# Exercise directions
Please find the line that holds "Task: Click the snowy mountains card image" below and reproduce it, along with every line after it through the end, exactly and without pictures.

# Source records
....
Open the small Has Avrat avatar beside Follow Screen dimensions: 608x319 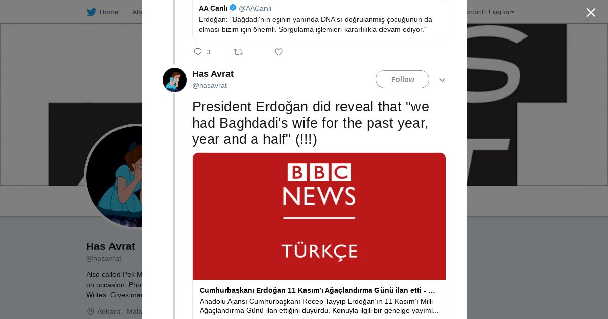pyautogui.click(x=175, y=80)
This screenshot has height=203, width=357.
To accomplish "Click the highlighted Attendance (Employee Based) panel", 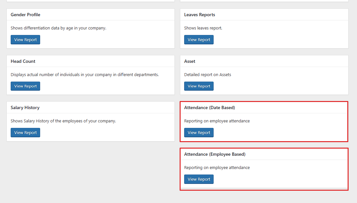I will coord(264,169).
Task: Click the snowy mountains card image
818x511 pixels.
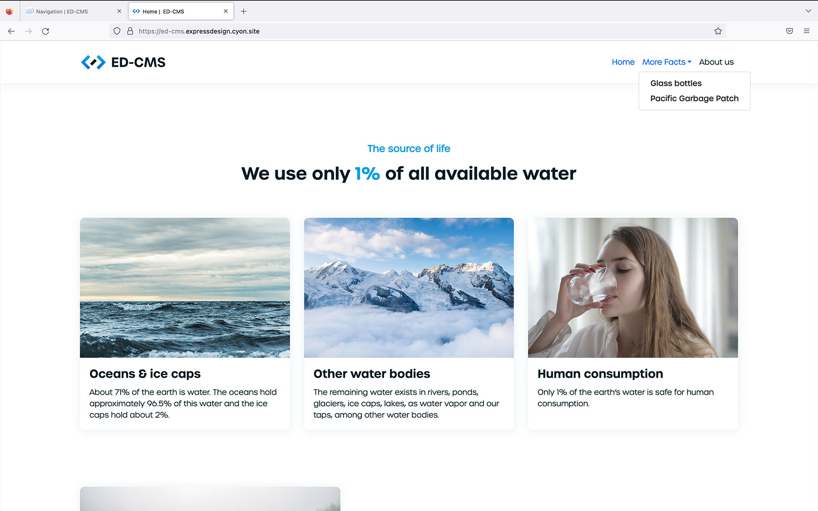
....
# Completed exercise
Task: Click the snowy mountains card image
818x511 pixels.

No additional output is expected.